With almost four decades of satellite data to go by, the researchers compared the prevalence of particularly damaging hurricanes from year to year, noting a clear uptick in the frequency of major storms.
The trend toward more powerful storms is quite significant. “The change is about 8% per decade,” Jim Kossin, author of the study published in Proceedings of the National Academy of Sciences, told CNN. “In other words, during its lifetime, a hurricane is 8% more likely to be a major hurricane in this decade compared to the last decade.”
An 8% increase in the probability of a major, destructive hurricane on a decade-over-decade basis is absolutely huge. If we extend that out to the future it means we’ll eventually be looking at colossal storms yearly, and potentially even multiple high-category hurricanes in a single season. With how long it takes to clean up after such storms (not to mention the lives uproot and lost during the disaster itself), just “dealing with it” will soon be unsustainable.
As scientists have warned for decades, more powerful storms are still thought to be a direct result of rising ocean temperatures due to man-made global warming. A spike in the water temperatures makes it easier for tropical storms to form. As they churn, they are further fueled by the changes in climate and, when they slam into coastal communities at full force, there’s nothing residents can do but run for the hills.
This study, with its decades of data, draws a very clear link between the changes in ocean temperatures and the likelihood of tropical storms turning into devastating cyclones, hurricanes, and typhoons.

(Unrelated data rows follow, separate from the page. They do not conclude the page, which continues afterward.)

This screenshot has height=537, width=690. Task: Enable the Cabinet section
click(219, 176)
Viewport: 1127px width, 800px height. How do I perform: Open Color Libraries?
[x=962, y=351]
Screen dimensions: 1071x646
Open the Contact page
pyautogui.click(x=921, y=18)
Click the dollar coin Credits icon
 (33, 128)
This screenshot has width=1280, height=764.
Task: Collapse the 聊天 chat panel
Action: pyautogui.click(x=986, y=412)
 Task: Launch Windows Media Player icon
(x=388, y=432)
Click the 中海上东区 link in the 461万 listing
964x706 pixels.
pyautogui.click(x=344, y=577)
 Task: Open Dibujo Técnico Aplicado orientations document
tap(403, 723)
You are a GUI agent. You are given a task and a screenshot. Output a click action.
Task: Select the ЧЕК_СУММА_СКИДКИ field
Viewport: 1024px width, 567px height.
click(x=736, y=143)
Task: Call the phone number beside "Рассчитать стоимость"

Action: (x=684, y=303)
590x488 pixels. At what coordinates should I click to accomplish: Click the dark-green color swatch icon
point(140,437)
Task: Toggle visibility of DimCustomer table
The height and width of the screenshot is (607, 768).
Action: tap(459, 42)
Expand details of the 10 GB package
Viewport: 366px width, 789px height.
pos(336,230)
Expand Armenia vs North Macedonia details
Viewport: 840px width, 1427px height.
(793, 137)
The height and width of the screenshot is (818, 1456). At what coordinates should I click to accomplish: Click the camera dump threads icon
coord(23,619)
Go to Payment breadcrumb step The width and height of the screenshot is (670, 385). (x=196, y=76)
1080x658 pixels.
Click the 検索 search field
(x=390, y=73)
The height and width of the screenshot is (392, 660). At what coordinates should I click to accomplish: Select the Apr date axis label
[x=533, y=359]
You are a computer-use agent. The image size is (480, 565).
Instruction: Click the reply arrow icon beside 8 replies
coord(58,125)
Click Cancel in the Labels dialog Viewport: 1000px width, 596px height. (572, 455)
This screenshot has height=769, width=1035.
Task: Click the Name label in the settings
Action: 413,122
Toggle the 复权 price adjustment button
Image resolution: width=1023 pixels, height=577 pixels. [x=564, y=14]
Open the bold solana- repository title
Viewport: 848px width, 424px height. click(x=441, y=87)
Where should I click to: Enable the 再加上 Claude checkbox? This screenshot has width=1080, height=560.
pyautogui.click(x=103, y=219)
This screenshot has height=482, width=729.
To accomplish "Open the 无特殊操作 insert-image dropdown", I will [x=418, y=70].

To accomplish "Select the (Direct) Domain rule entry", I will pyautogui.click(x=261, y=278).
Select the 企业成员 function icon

At the same time, it’s also likely that natural cycles are contributing to the more powerful storms in their own way.
“Like all aspects of climate, there is an element of natural variability at play,” Kossin explained. “Our study does not formally disentangle the natural causes from the human-activity causes, and the trends we found are most likely due to a combination of both.”
Whatever the combination of causes, it’s clear that hurricanes are getting more and more powerful as the decades pass, and we’ve done surprisingly little to mitigate the damage they cause.